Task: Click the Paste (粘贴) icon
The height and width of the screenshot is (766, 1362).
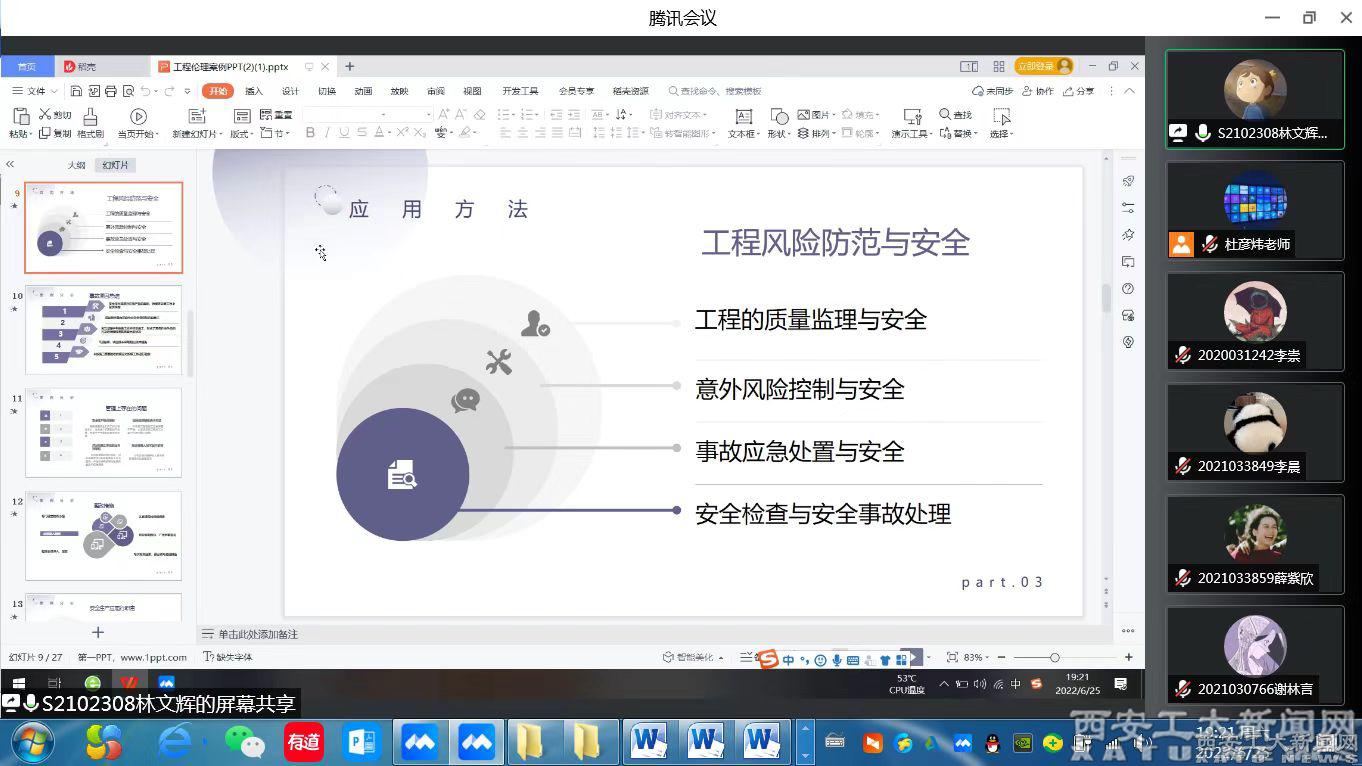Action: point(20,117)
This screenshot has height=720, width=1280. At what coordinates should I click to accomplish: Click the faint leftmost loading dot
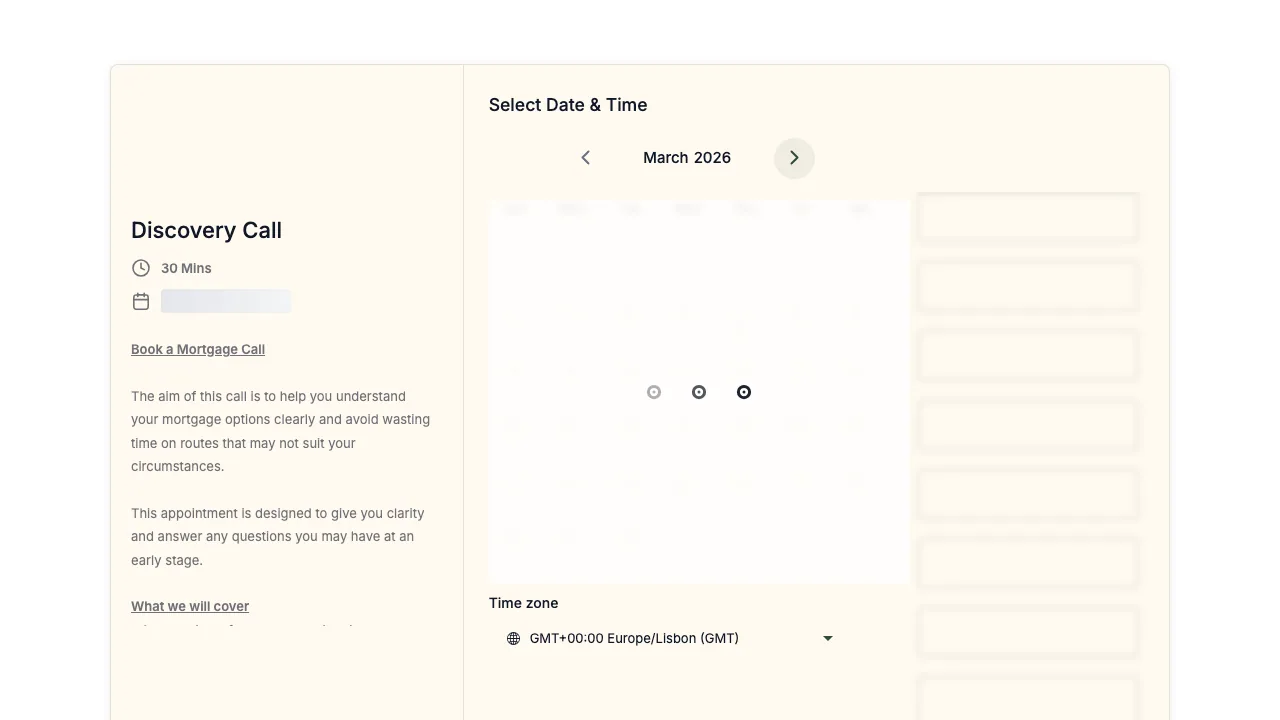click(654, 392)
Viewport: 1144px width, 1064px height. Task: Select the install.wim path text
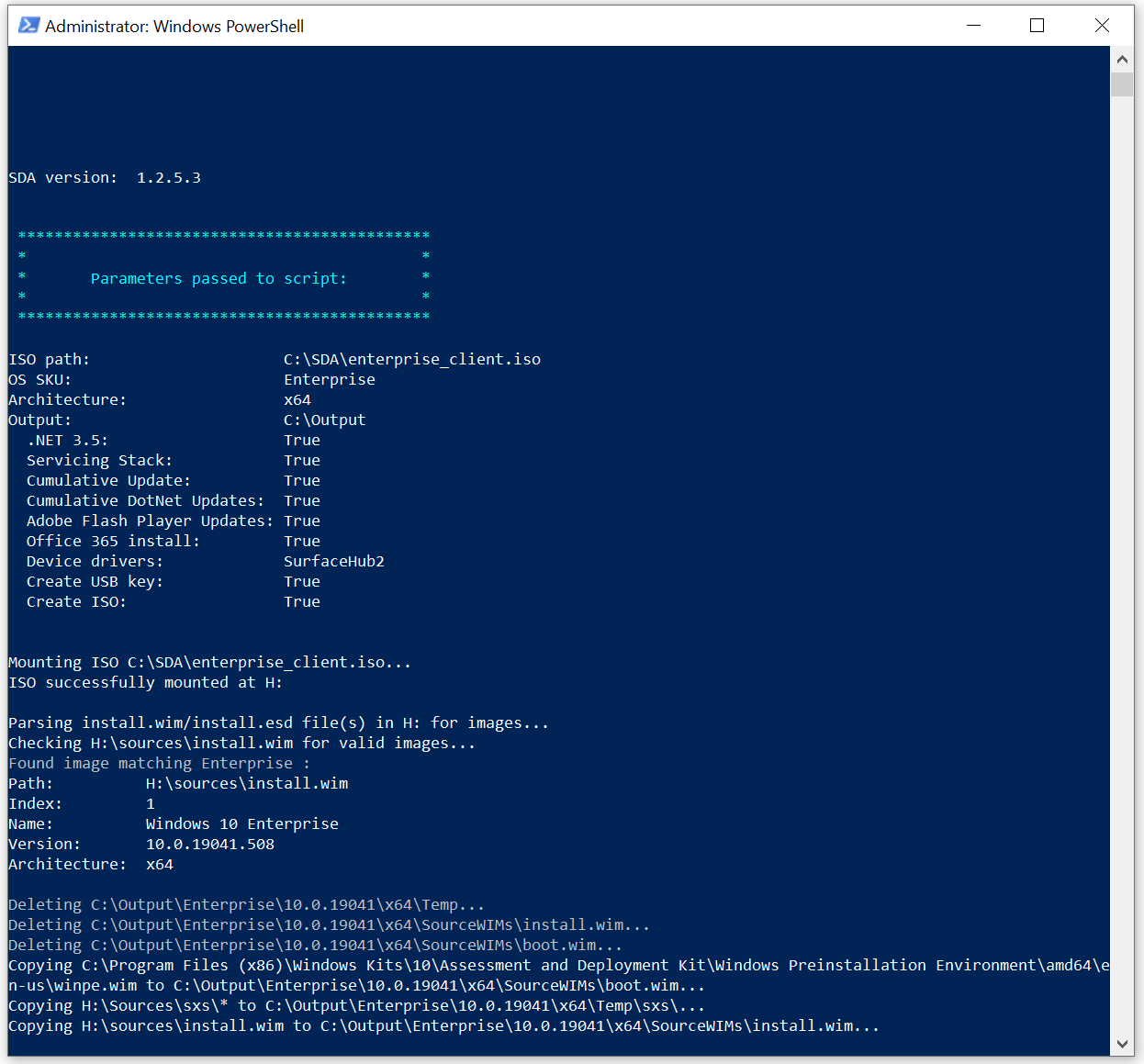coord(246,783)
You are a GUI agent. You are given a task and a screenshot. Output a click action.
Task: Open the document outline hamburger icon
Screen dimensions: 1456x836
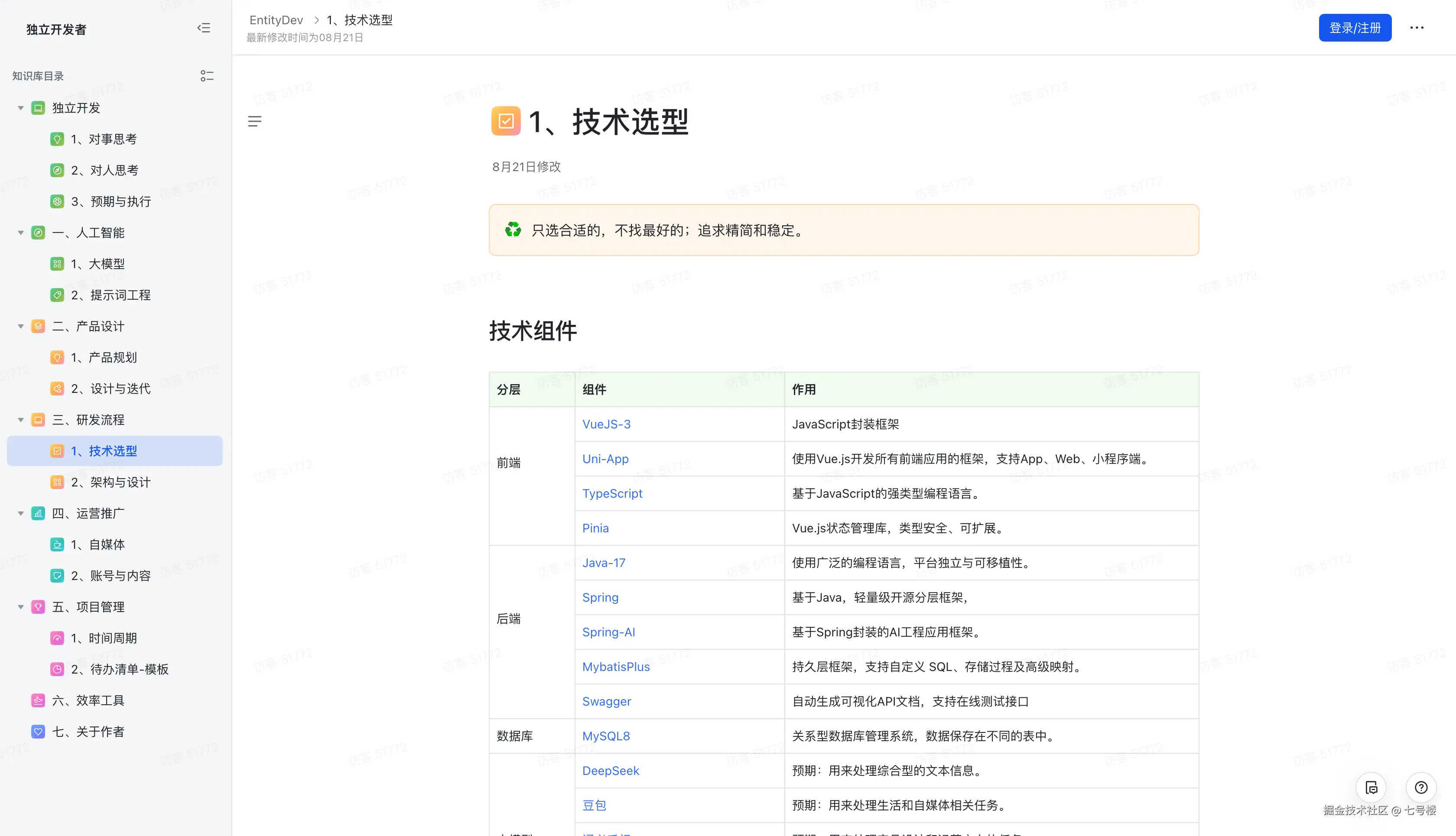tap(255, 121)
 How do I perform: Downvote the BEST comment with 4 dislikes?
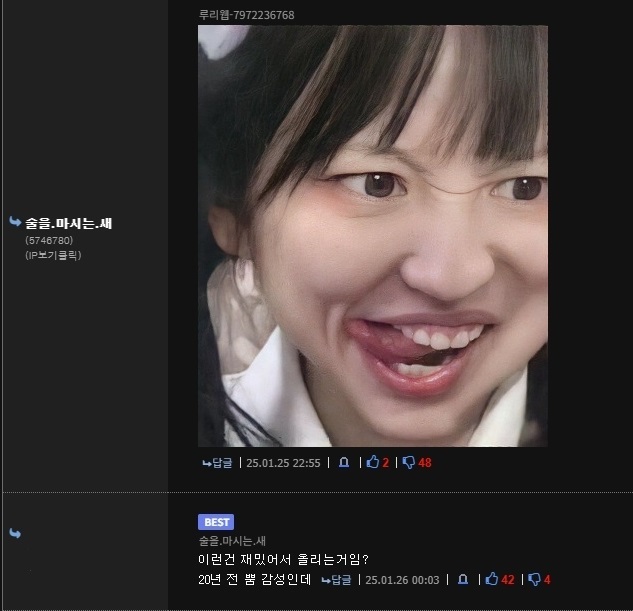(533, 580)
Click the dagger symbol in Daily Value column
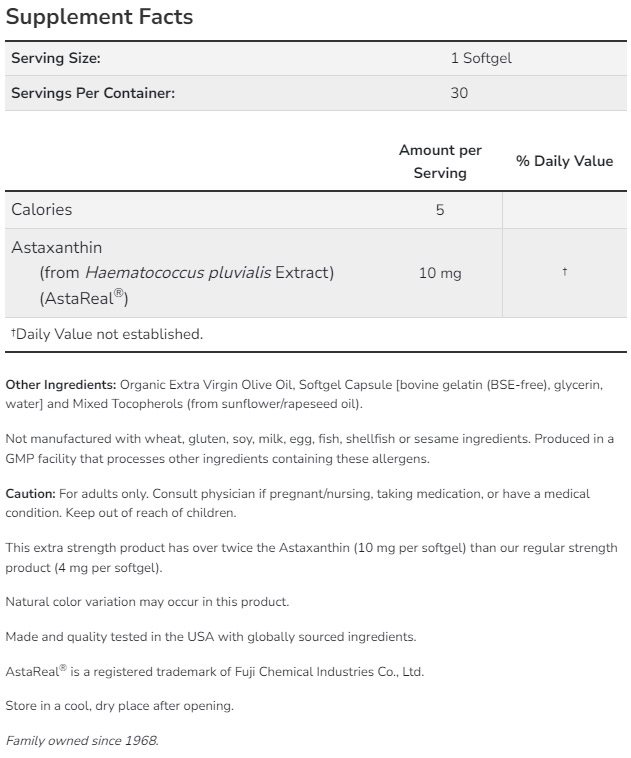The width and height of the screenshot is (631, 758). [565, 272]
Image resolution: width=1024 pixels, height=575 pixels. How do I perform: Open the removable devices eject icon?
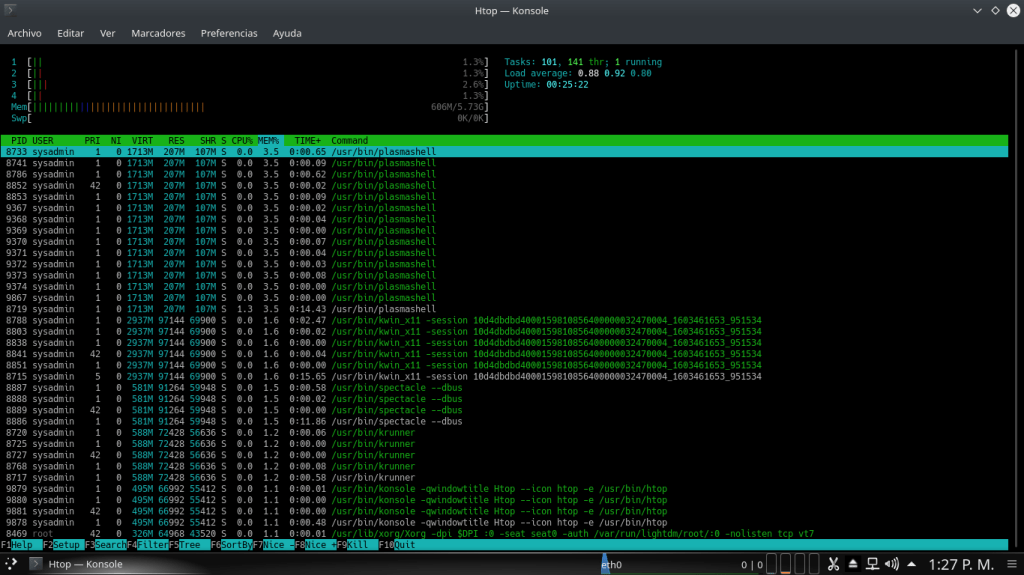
§ §
» **Requirement**: Rewrite all of the material above, swapping each "icon" for "button" and keeping everything else unchanged. Omit the pictures.

» **Written solution**:
Task: Click the Paste (粘贴) button
The height and width of the screenshot is (766, 1362).
Action: point(20,117)
This screenshot has height=720, width=1280. At what coordinates should I click to accomplish: Click the faint leftmost loading dot
click(654, 392)
Viewport: 1144px width, 1064px height. Task: Select the install.wim path text
coord(246,783)
You are a GUI agent. You are given a task and a screenshot. Output a click action.
Task: Open the document outline hamburger button
Screen dimensions: 1456x836
tap(255, 121)
 How do I perform: Downvote the BEST comment with 4 dislikes?
(533, 580)
Click the dagger symbol in Daily Value column
The width and height of the screenshot is (631, 758). [565, 272]
Image resolution: width=1024 pixels, height=575 pixels. How do I perform: Open the removable devices eject button?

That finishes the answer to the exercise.